Compared to the previous benchmark studies, we have a larger algorithm collection with

  1. latest unsupervised AD algorithms like DeepSVDD and ECOD;
  2. SOTA semi-supervised algorithms, including DeepSAD and DevNet;
  3. latest network architectures like ResNet in computer vision (CV) and Transformer in natural language processing (NLP) domain ---we adapt ResNet and FTTransformer models for tabular AD in the proposed ADBench; and
  4. ensemble learning methods like LightGBM, XGBoost, and CatBoost. The Figure below shows the algorithms (14 unsupervised, 7 semi-supervised, and 9 supervised algorithms) in ADBench. Algorithms

For each algorithm, we also introduce its specific implementation in the following Table. The only thing worth noting is that model name should be specified (especially for those models deployed by their corresponding package, e.g., PyOD). The following codes show the example to import AD models. Please see the Table for complete AD models included in ADBench and their import methods.

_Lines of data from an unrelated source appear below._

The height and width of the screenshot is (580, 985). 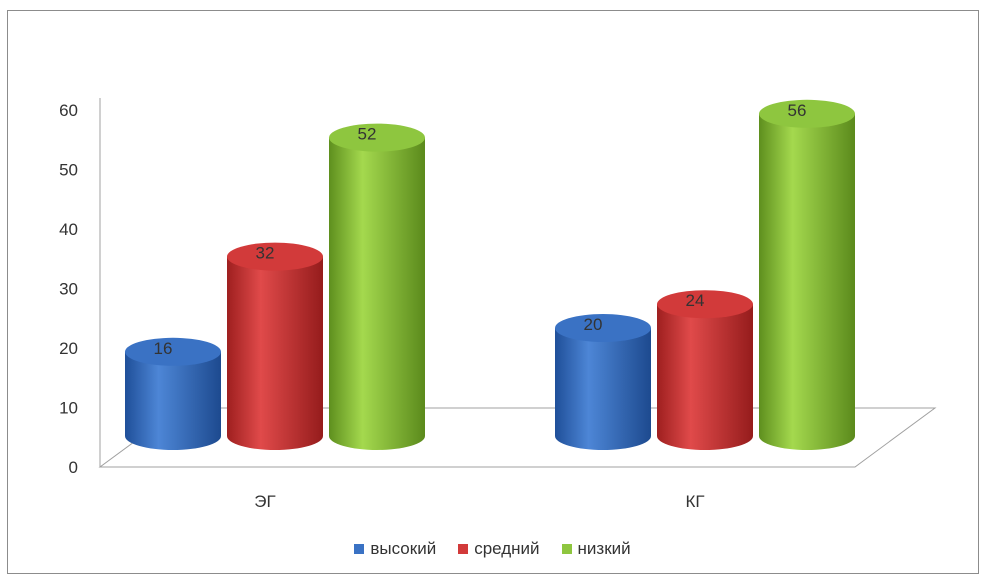 What do you see at coordinates (68, 230) in the screenshot?
I see `y-tick-label: 40` at bounding box center [68, 230].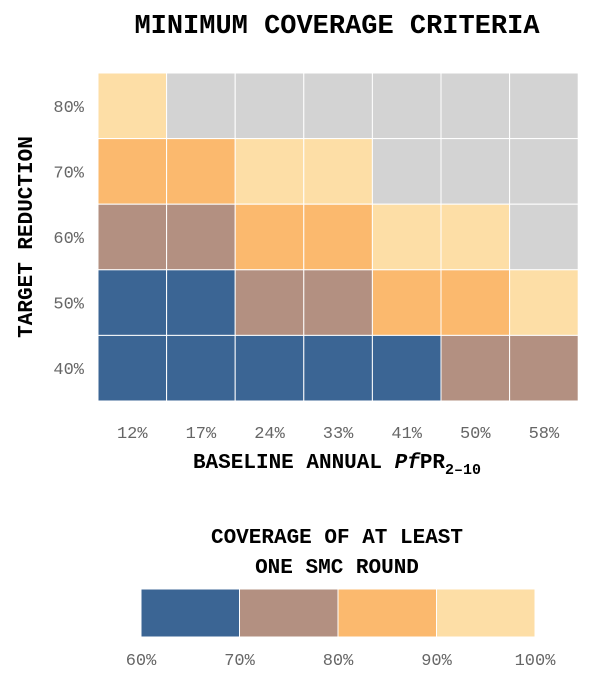  Describe the element at coordinates (337, 27) in the screenshot. I see `chart-title: MINIMUM COVERAGE CRITERIA` at that location.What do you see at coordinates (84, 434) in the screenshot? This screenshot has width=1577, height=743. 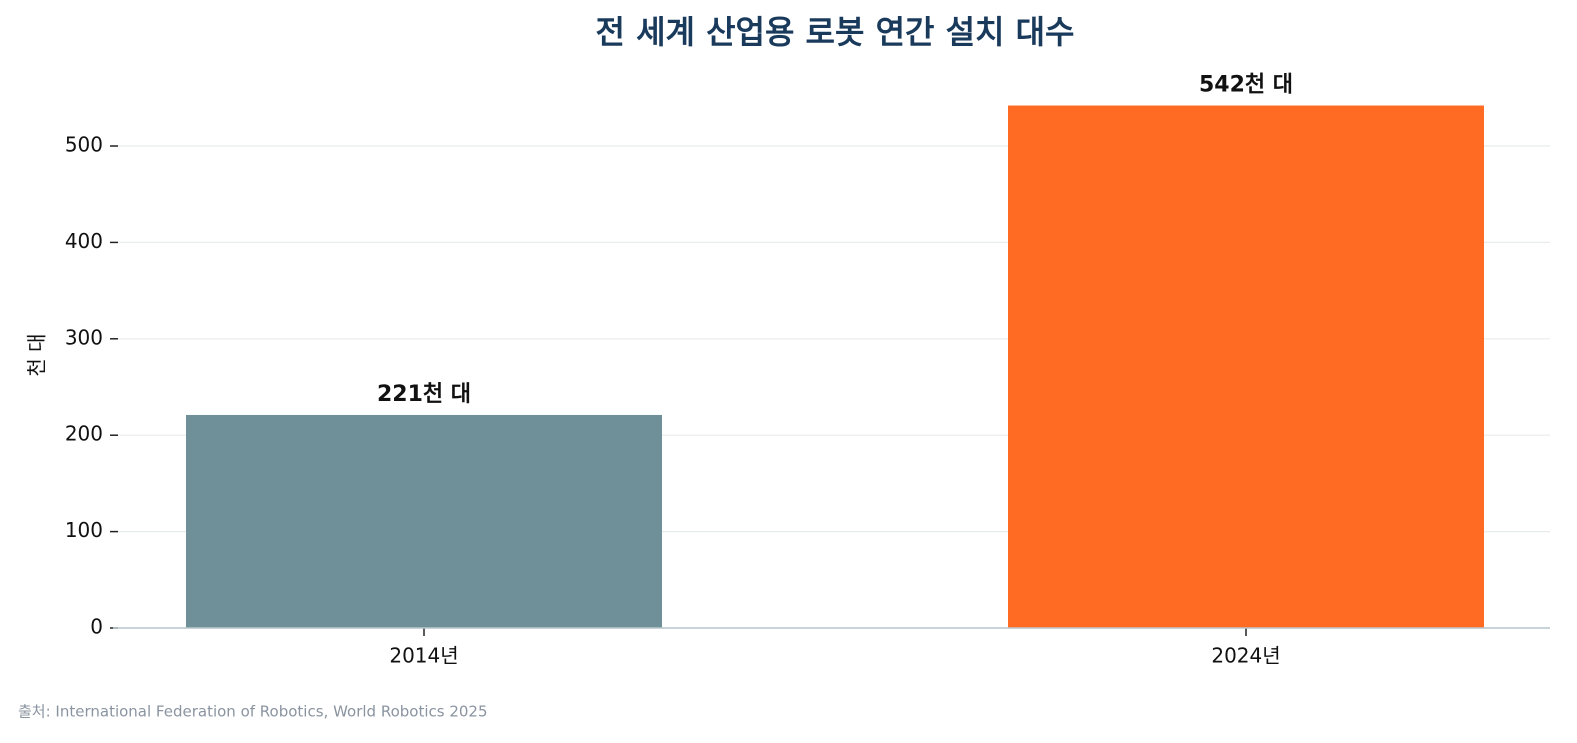 I see `y-tick-label: 200` at bounding box center [84, 434].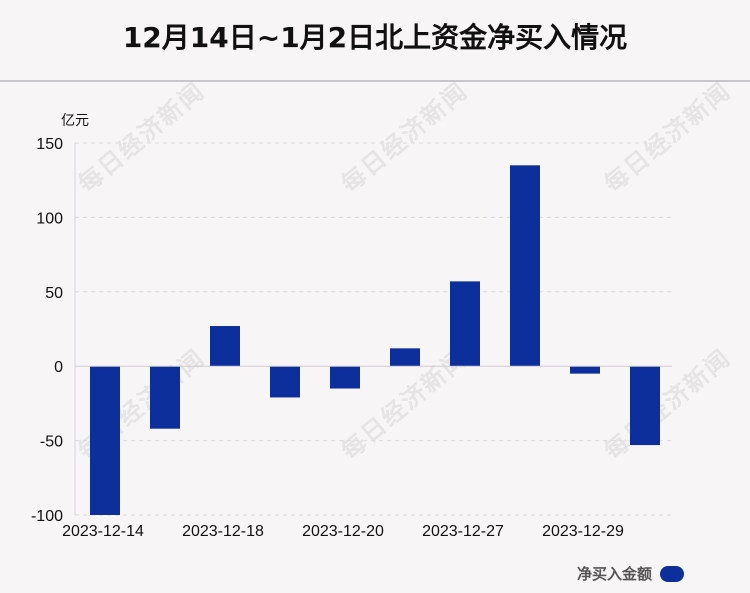  Describe the element at coordinates (223, 532) in the screenshot. I see `x-tick-label: 2023-12-18` at that location.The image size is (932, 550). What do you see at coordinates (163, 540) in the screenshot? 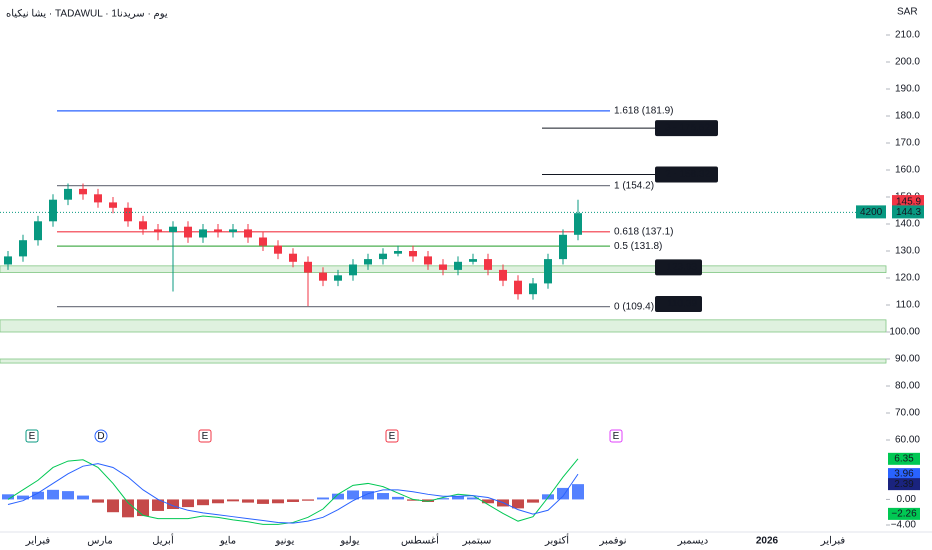
I see `x-tick-label: أبريل` at bounding box center [163, 540].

from baseline.PyOD import PYOD
model = PYOD(model_name='XGBOD') # initialization
model.fit(X_train, y_train) # fit
score = model.predict_score(X_test) # predict
Model Year Type DL Import Source
PCA Before 2017 Unsup from baseline.PyOD import PYOD Link
OCSVM Before 2017 Unsup from baseline.PyOD import PYOD Link
LOF Before 2017 Unsup from baseline.PyOD import PYOD Link
CBLOF Before 2017 Unsup from baseline.PyOD import PYOD Link
COF Before 2017 Unsup from baseline.PyOD import PYOD Link
HBOS Before 2017 Unsup from baseline.PyOD import PYOD Link
KNN Before 2017 Unsup from baseline.PyOD import PYOD Link
SOD Before 2017 Unsup from baseline.PyOD import PYOD Link
COPOD 2020 Unsup from baseline.PyOD import PYOD Link
ECOD 2022 Unsup from baseline.PyOD import PYOD Link
IForest† Before 2017 Unsup from baseline.PyOD import PYOD Link
LODA† Before 2017 Unsup from baseline.PyOD import PYOD Link
DeepSVDD 2018 Unsup from baseline.PyOD import PYOD Link
DAGMM 2018 Unsup from baseline.DAGMM.run import DAGMM Link
GANomaly 2018 Semi from baseline.GANomaly.run import GANomaly Link
XGBOD† 2018 Semi from baseline.PyOD import PYOD Link
DeepSAD 2019 Semi from baseline.DeepSAD.src.run import DeepSAD Link
REPEN 2018 Semi from baseline.REPEN.run import REPEN Link
DevNet 2019 Semi from baseline.DevNet.run import DevNet Link
PReNet 2020 Semi from baseline.PReNet.run import PReNet /
FEAWAD 2021 Semi from baseline.FEAWAD.run import FEAWAD Link
NB Before 2017 Sup from baseline.Supervised import supervised Link
SVM Before 2017 Sup from baseline.Supervised import supervised Link
MLP Before 2017 Sup from baseline.Supervised import supervised Link
RF† Before 2017 Sup from baseline.Supervised import supervised Link
LGB† 2017 Supervised from baseline.Supervised import supervised Link
XGB† Before 2017 Sup from baseline.Supervised import supervised Link
CatB† 2019 Sup from baseline.Supervised import supervised Link
ResNet 2019 Sup from baseline.FTTransformer.run import FTTransformer Link
FTTransformer 2019 Sup from baseline.FTTransformer.run import FTTransformer Link
  • '†' marks ensembling. This symbol is not included in the model name.
  • Un-, semi-, and fully-supervised methods are denoted as unsup, semi and sup, respectively.